Rarity has reared its ugly head, right here on the margins of Sapsucker Woods. The pair of carolina wrens that showed up out of the blue last weekend made it through the ice storm and are now becoming comfortable in my sideyard. That doesn’t change the fact that there is nary a report of a carolina wren in Sapsucker Woods between the months of October and April, much less in January! Their russety browns and jaunty eyestripes are a welcome addition to the yard, but I feared that this cold weather (-17degC this weekend) might be enough to convince them to move on, perhaps to the great beyond. What’s an ardent wren-watcher to do?

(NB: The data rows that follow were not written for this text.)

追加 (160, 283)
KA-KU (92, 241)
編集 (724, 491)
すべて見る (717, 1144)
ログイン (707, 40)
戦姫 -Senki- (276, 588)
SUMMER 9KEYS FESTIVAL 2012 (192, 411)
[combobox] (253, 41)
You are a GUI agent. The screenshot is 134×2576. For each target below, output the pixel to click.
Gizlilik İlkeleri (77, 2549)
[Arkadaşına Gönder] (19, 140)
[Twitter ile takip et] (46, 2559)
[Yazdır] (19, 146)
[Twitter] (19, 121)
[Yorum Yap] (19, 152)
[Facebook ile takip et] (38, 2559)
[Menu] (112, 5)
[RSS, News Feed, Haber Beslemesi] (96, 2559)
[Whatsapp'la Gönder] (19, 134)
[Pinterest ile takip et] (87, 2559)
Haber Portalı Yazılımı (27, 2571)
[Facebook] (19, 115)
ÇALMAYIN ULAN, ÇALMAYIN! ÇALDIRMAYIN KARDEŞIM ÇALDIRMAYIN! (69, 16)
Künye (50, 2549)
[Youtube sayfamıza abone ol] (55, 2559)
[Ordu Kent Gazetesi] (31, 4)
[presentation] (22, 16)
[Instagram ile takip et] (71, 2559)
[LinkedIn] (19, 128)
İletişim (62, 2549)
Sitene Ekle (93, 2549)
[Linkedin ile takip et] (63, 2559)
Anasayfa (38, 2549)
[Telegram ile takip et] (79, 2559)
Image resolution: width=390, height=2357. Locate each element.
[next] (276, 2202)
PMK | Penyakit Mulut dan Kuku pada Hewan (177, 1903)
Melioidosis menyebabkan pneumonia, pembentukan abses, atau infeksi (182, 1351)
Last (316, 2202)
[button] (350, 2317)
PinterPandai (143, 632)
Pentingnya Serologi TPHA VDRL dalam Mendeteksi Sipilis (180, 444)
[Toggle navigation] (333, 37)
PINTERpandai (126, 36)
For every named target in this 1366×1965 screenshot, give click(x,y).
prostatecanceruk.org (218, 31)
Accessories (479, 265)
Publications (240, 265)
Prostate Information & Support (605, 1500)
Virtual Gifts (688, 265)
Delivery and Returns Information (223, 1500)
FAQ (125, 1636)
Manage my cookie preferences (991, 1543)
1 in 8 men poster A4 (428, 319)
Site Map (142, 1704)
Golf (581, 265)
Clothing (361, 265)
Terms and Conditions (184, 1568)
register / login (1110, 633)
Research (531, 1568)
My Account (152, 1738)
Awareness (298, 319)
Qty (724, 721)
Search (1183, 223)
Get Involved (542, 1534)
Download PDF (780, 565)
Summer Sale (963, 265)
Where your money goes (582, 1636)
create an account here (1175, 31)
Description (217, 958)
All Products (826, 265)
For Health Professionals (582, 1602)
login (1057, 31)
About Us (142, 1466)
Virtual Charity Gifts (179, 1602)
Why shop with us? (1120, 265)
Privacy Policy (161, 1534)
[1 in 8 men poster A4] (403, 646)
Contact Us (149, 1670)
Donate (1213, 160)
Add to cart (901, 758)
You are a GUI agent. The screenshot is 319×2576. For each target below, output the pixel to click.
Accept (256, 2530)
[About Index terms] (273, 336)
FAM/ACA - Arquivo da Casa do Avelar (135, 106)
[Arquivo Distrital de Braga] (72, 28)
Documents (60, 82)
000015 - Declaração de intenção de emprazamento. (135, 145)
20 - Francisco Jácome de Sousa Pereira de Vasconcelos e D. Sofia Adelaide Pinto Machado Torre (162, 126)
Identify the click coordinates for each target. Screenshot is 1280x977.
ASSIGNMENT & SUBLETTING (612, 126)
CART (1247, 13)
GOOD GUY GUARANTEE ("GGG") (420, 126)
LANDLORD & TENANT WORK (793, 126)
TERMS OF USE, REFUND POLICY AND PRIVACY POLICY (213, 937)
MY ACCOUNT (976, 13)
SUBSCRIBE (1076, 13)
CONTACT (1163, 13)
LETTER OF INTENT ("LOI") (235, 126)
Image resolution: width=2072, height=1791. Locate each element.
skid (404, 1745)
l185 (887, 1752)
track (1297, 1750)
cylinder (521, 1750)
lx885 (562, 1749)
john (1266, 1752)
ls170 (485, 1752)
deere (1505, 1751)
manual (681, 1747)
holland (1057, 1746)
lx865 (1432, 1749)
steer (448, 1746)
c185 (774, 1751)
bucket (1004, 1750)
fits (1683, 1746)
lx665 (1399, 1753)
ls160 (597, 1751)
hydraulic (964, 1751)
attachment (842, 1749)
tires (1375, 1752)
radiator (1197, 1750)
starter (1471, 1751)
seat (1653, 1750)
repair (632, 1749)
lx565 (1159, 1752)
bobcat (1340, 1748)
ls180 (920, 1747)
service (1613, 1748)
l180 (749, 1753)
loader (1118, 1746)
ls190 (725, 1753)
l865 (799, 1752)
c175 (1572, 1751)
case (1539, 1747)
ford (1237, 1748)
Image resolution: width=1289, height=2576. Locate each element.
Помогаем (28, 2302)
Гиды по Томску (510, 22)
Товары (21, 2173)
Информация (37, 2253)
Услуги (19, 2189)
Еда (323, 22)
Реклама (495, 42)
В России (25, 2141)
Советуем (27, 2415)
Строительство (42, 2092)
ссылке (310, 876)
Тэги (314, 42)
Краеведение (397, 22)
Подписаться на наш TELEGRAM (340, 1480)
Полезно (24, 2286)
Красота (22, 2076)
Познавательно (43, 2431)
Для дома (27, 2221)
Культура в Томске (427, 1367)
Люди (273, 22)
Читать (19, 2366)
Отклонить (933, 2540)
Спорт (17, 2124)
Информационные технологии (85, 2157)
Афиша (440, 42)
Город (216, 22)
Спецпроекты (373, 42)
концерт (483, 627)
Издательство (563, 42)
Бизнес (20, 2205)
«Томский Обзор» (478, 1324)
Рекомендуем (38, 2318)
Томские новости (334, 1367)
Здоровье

Recalling, for a moment, the strong association that carolina wrens (and most forest wrens in general) have for a brushy, tangled environment, I took it upon myself to furnish them with a more suitable habitat than my side-yard possessed. Enter the brushpile:
Despite its diminutive dimensions, this small brushpile (4ft x 4ft) has already become the wrens’ new daytime roost. Their furtive travels through the twists and tangles are endless entertainment–they disappear at one end and magically re-appear at the other, deftly maneuvering through the small spaces. Today while out in the yard I reaped the rewards for all of my labors: a couple of musical “tea-kettles” that burst forth from behind the brushpile, a heady commendation if ever there were one.
In the end it has more than met my expectations. The wrens were exploring within 15 minutes of it being built, and the size of my junco flocks has swelled from 3-5 birds to 10-15. Other birds have also given it attention: the chickadees and titmice are active at its edges, the cardinals lodge themselves atop the mass, and from time to time a downy woodpecker lands on the lonely upright branch that extends out of the pile. All in all, a successful wrenovation, and one that I hope helps keep my new tea-kettling neighbors happy and homely.